Potter syndrome is usually fatal in the first few days of the patient's life; most often, the cause is pulmonary failure. Bilateral renal agenesis is incompatible with extrauterine life, and 33% of fetuses die in utero. A 70% survival rate has been reported among 23 infants with antenatal oligohydramnios and pulmonary hypoplasia. [37]  The primary disease in these 23 infants included obstructive uropathy, autosomal recessive polycystic kidney disease, renal tubular dysgenesis, and bilateral renal dysplasia.

Neonates with the milder form of Potter syndrome have an increased morbidity rate because of respiratory failurepneumothorax, and acute renal failure during the neonatal period. During early childhood, patients may have chronic lung disease and chronic renal failure.

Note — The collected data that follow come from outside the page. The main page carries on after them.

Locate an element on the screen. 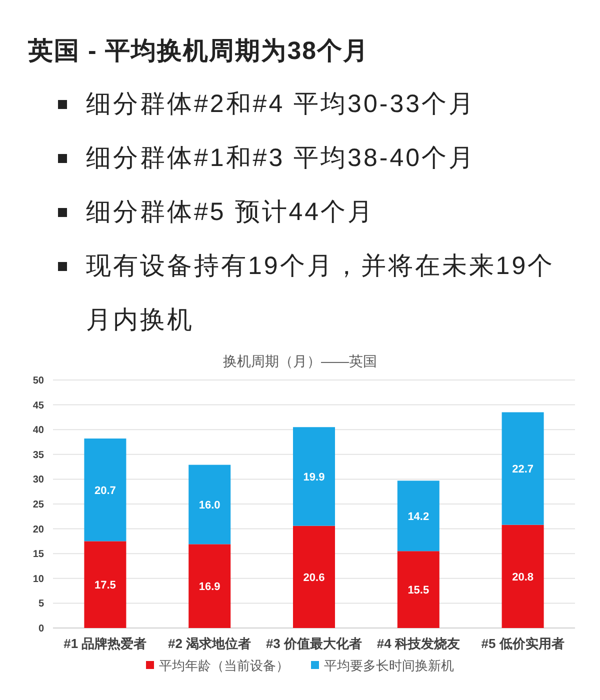  y-tick-label: 35 is located at coordinates (38, 456).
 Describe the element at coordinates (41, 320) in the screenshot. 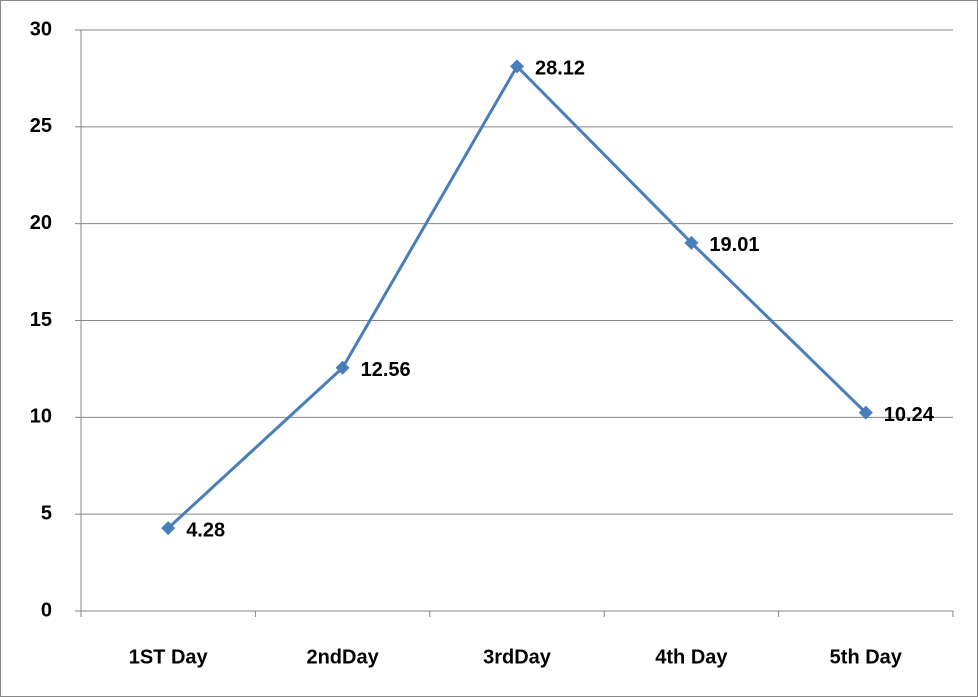

I see `y-tick-label: 15` at that location.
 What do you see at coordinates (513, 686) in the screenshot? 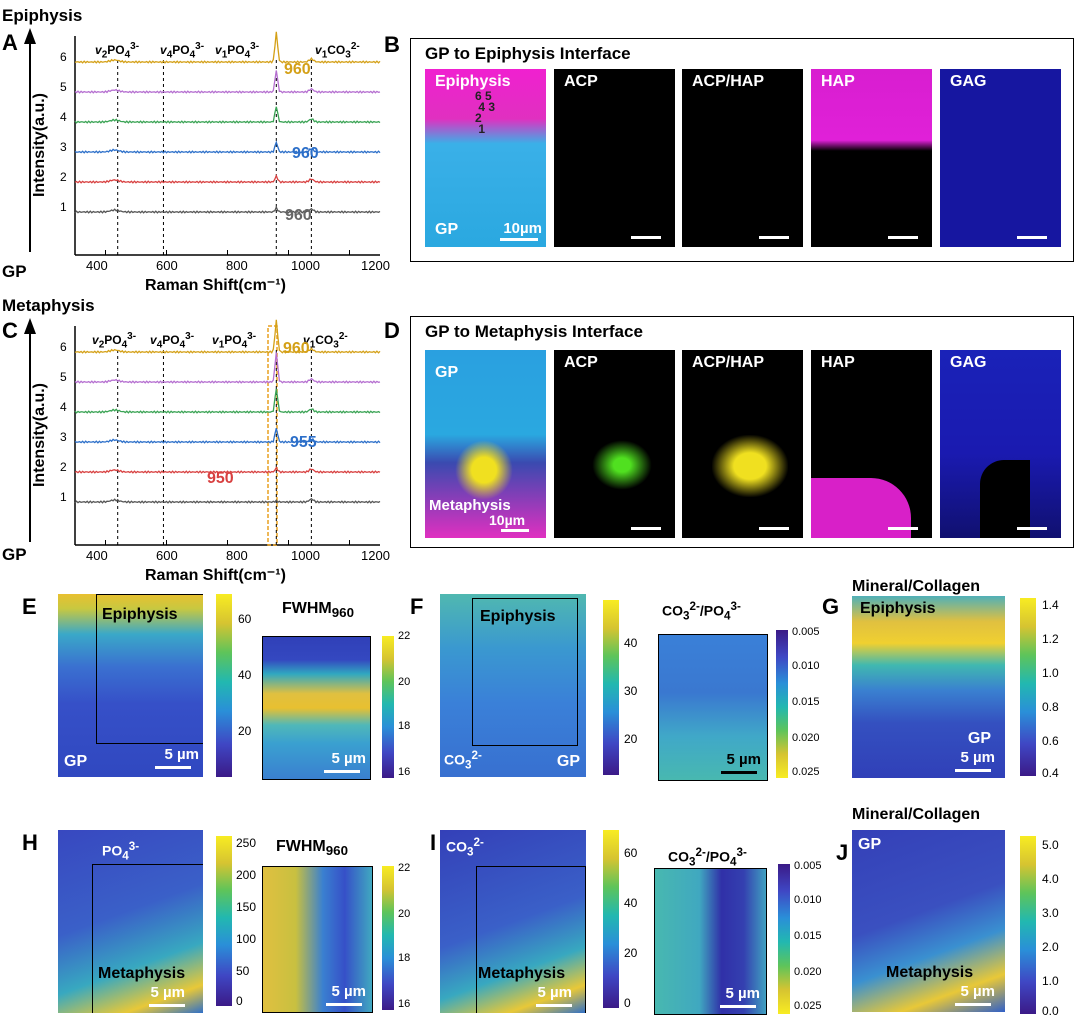
I see `panel-f-map: Epiphysis CO32- GP` at bounding box center [513, 686].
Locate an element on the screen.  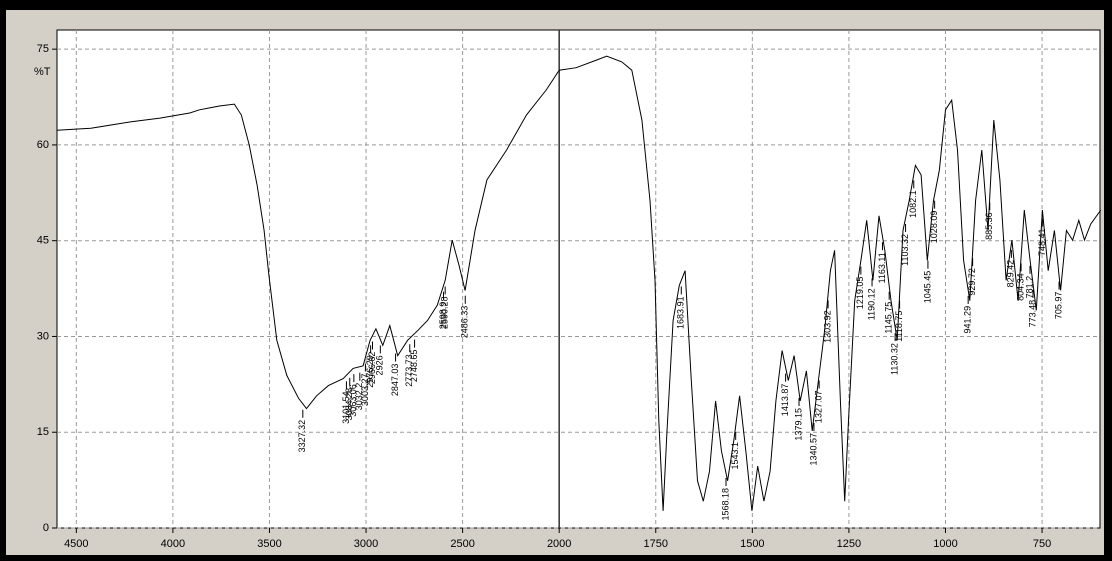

A number of abnormalities are associated with bilateral renal agenesis, such as caudal dysgenesis, VATERL (ertebral anomalies, nal atresia, ardiac defects, racheoesophageal fistula, enal defects, imb defects), [38]  caudal dysplasia syndrome, and isolated anomalies of the cardiovascular, skeletal, and central nervous systems. [39, 40, 41, 42]  These abnormalities can add to the morbidity and increased mortality in these patients.


Associated pulmonary complications include the following:

  • Spontaneous pneumothorax due to pulmonary hypoplasia

  • Neonatal respiratory distress due to pulmonary hypoplasia

Associated renal complications include the following:

  • Hypertension that requires antihypertensive drug therapy

  • Hyperkalemia

  • Hypocalcemia

  • Hyperphosphatemia

  • Hyponatremia

  • Acute renal failure


Patient Education

Prenatal care should be provided with the help of a perinatologist. Parents should be fully aware of and educated about oligohydramnios and its long-term consequences on the developing fetus.